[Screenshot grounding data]
= = = =

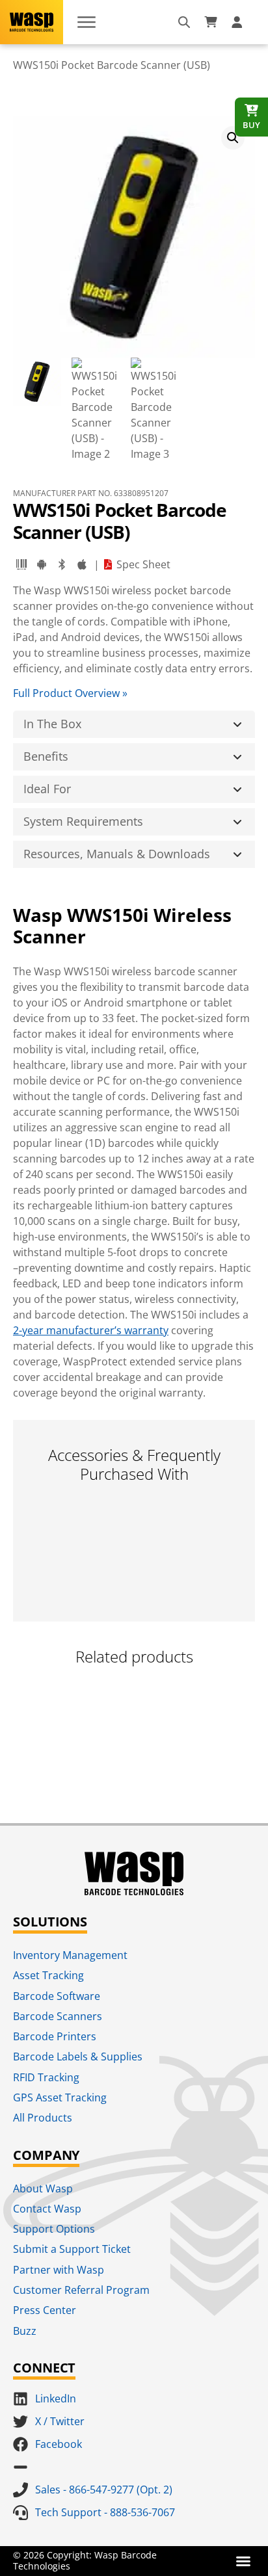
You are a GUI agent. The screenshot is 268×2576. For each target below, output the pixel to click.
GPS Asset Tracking (60, 2097)
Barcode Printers (54, 2036)
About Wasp (43, 2188)
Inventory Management (70, 1955)
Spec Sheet (143, 564)
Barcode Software (56, 1996)
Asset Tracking (48, 1975)
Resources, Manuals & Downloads (116, 853)
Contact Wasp (47, 2208)
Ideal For (47, 788)
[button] (233, 138)
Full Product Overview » (70, 693)
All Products (42, 2117)
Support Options (54, 2229)
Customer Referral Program (81, 2290)
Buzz (24, 2331)
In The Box (52, 723)
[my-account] (238, 22)
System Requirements (83, 821)
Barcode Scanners (57, 2016)
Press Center (44, 2310)
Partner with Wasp (58, 2270)
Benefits (45, 756)
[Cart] (210, 22)
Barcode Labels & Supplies (77, 2056)
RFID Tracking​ (46, 2077)
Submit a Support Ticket (72, 2249)
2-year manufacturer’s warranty (90, 1330)
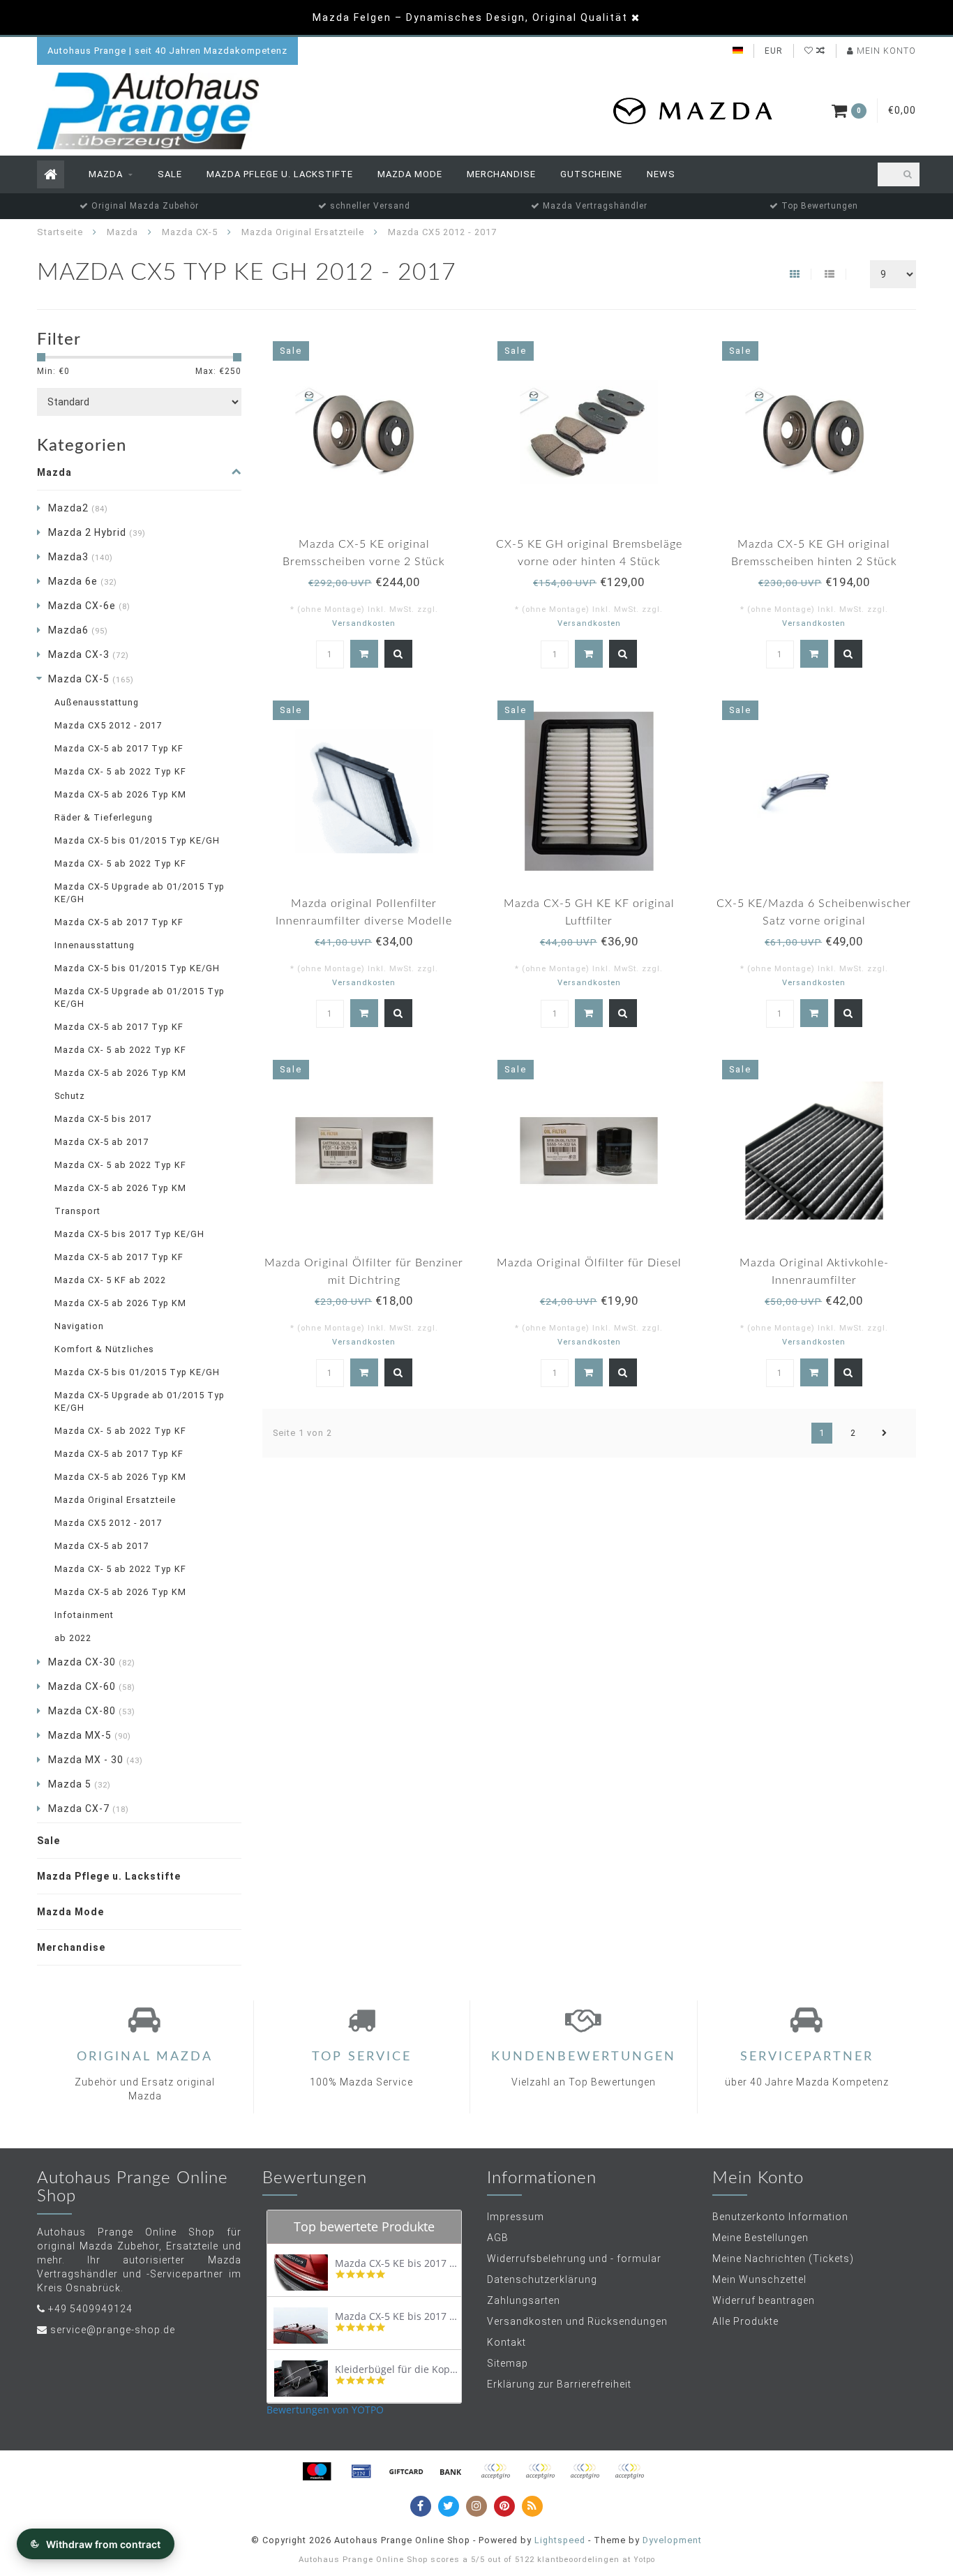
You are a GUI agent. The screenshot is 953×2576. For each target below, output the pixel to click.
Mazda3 (80, 556)
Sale (170, 174)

= = = =

Search the data above for the string "Tracking" and report each line that holds it.

GPS Asset Tracking (60, 2097)
Asset Tracking (48, 1975)
RFID Tracking​ (46, 2077)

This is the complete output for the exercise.